(Records from a data source)
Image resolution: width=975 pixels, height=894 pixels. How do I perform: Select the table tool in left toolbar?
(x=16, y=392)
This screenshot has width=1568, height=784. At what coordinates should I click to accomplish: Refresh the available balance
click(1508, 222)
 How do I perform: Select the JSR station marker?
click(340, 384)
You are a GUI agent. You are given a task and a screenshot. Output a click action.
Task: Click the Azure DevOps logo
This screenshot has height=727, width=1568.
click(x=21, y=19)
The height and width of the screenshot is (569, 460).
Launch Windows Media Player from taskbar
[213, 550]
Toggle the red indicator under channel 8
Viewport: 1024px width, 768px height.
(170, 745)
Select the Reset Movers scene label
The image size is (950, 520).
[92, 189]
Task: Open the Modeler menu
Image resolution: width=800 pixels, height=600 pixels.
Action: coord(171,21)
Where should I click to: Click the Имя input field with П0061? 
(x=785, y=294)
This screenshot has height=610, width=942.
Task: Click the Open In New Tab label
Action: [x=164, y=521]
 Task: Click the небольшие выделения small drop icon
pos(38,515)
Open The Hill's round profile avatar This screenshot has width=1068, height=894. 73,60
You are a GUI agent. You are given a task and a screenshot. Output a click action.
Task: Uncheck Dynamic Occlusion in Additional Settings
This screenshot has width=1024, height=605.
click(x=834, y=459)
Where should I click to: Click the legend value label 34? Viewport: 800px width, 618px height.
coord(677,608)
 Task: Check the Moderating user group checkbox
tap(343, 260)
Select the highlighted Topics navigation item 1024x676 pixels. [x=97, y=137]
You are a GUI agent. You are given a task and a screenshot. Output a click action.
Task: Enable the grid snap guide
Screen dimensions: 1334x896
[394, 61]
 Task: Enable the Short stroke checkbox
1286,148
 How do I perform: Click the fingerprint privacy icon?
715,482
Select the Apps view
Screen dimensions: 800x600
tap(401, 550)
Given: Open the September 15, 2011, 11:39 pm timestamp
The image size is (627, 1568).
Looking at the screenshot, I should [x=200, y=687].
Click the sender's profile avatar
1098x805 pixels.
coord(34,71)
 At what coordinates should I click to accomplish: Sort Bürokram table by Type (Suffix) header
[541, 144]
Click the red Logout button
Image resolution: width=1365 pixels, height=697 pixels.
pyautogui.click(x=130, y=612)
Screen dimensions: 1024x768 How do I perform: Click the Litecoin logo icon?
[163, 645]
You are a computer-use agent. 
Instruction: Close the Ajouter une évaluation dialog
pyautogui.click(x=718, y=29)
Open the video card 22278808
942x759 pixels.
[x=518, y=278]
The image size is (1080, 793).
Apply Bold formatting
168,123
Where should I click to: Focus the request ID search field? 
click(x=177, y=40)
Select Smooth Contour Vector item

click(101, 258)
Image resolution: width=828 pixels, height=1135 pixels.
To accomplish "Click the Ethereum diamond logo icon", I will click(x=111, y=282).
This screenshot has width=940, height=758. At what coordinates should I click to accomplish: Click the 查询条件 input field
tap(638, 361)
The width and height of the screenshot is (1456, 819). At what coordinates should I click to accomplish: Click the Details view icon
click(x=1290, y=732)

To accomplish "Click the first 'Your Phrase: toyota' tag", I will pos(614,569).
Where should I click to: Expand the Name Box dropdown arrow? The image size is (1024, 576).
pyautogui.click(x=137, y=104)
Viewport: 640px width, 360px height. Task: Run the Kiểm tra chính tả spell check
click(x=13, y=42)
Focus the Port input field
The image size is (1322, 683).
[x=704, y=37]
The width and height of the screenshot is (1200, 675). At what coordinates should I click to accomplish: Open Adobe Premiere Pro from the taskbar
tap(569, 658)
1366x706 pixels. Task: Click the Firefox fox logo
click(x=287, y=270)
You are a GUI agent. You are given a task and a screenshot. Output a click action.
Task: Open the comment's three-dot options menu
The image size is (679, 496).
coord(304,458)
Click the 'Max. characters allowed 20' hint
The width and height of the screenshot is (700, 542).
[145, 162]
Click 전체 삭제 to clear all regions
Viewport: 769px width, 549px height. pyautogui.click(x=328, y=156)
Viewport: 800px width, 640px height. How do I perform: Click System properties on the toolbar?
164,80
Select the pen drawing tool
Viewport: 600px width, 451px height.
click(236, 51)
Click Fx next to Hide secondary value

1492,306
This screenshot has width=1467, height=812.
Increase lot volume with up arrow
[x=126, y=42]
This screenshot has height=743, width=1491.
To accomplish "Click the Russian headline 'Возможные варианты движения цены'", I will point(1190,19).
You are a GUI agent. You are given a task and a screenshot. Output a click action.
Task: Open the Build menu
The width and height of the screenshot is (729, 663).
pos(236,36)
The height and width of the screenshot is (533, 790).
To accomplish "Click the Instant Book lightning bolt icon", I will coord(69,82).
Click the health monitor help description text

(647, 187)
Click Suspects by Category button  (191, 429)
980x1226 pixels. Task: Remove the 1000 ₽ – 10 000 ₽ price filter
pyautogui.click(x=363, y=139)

*Task prompt*: For this exercise, give every entry again exactly as it appears.

*Task result*:
Image resolution: width=975 pixels, height=894 pixels. How do I perform: Select the table tool in left toolbar?
(x=16, y=392)
This screenshot has width=1568, height=784. At what coordinates should I click to accomplish: Refresh the available balance
click(1508, 222)
 How do I perform: Select the JSR station marker?
click(340, 384)
You are a GUI agent. You are given a task and a screenshot. Output a click action.
Task: Click the Azure DevOps logo
This screenshot has height=727, width=1568.
click(x=21, y=19)
The height and width of the screenshot is (569, 460).
Launch Windows Media Player from taskbar
[213, 550]
Toggle the red indicator under channel 8
Viewport: 1024px width, 768px height.
(170, 745)
Select the Reset Movers scene label
The image size is (950, 520).
[92, 189]
Task: Open the Modeler menu
Image resolution: width=800 pixels, height=600 pixels.
Action: coord(171,21)
Where should I click to: Click the Имя input field with П0061? 
(x=785, y=294)
This screenshot has height=610, width=942.
Task: Click the Open In New Tab label
Action: [x=164, y=521]
 Task: Click the небольшие выделения small drop icon
pos(38,515)
Open The Hill's round profile avatar This screenshot has width=1068, height=894. 73,60
You are a GUI agent. You are given a task and a screenshot. Output a click action.
Task: Uncheck Dynamic Occlusion in Additional Settings
This screenshot has width=1024, height=605.
click(x=834, y=459)
Where should I click to: Click the legend value label 34? Viewport: 800px width, 618px height.
coord(677,608)
 Task: Check the Moderating user group checkbox
tap(343, 260)
Select the highlighted Topics navigation item 1024x676 pixels. [x=97, y=137]
You are a GUI agent. You are given a task and a screenshot. Output a click action.
Task: Enable the grid snap guide
Screen dimensions: 1334x896
[394, 61]
 Task: Enable the Short stroke checkbox
1286,148
 How do I perform: Click the fingerprint privacy icon?
715,482
Select the Apps view
Screen dimensions: 800x600
tap(401, 550)
Given: Open the September 15, 2011, 11:39 pm timestamp
The image size is (627, 1568).
Looking at the screenshot, I should [x=200, y=687].
Click the sender's profile avatar
1098x805 pixels.
coord(34,71)
 At what coordinates should I click to accomplish: Sort Bürokram table by Type (Suffix) header
[541, 144]
Click the red Logout button
Image resolution: width=1365 pixels, height=697 pixels.
pyautogui.click(x=130, y=612)
Screen dimensions: 1024x768 How do I perform: Click the Litecoin logo icon?
[163, 645]
You are a computer-use agent. 
Instruction: Close the Ajouter une évaluation dialog
pyautogui.click(x=718, y=29)
Open the video card 22278808
942x759 pixels.
[x=518, y=278]
The image size is (1080, 793).
Apply Bold formatting
168,123
Where should I click to: Focus the request ID search field? 
click(x=177, y=40)
Select Smooth Contour Vector item

click(101, 258)
Image resolution: width=828 pixels, height=1135 pixels.
To accomplish "Click the Ethereum diamond logo icon", I will click(x=111, y=282).
This screenshot has width=940, height=758. At what coordinates should I click to accomplish: Click the 查询条件 input field
tap(638, 361)
The width and height of the screenshot is (1456, 819). At what coordinates should I click to accomplish: Click the Details view icon
click(x=1290, y=732)

To accomplish "Click the first 'Your Phrase: toyota' tag", I will pos(614,569).
Where should I click to: Expand the Name Box dropdown arrow? The image size is (1024, 576).
pyautogui.click(x=137, y=104)
Viewport: 640px width, 360px height. Task: Run the Kiểm tra chính tả spell check
click(x=13, y=42)
Focus the Port input field
The image size is (1322, 683).
[x=704, y=37]
The width and height of the screenshot is (1200, 675). At what coordinates should I click to accomplish: Open Adobe Premiere Pro from the taskbar
tap(569, 658)
1366x706 pixels. Task: Click the Firefox fox logo
click(x=287, y=270)
You are a GUI agent. You are given a task and a screenshot. Output a click action.
Task: Open the comment's three-dot options menu
The image size is (679, 496).
coord(304,458)
Click the 'Max. characters allowed 20' hint
The width and height of the screenshot is (700, 542).
[145, 162]
Click 전체 삭제 to clear all regions
Viewport: 769px width, 549px height. pyautogui.click(x=328, y=156)
Viewport: 800px width, 640px height. How do I perform: Click System properties on the toolbar?
164,80
Select the pen drawing tool
Viewport: 600px width, 451px height.
click(236, 51)
Click Fx next to Hide secondary value

1492,306
This screenshot has width=1467, height=812.
Increase lot volume with up arrow
[x=126, y=42]
This screenshot has height=743, width=1491.
To accomplish "Click the Russian headline 'Возможные варианты движения цены'", I will point(1190,19).
You are a GUI agent. You are given a task and a screenshot. Output a click action.
Task: Open the Build menu
The width and height of the screenshot is (729, 663).
pos(236,36)
The height and width of the screenshot is (533, 790).
To accomplish "Click the Instant Book lightning bolt icon", I will coord(69,82).
Click the health monitor help description text

(647, 187)
Click Suspects by Category button  (191, 429)
980x1226 pixels. Task: Remove the 1000 ₽ – 10 000 ₽ price filter
pyautogui.click(x=363, y=139)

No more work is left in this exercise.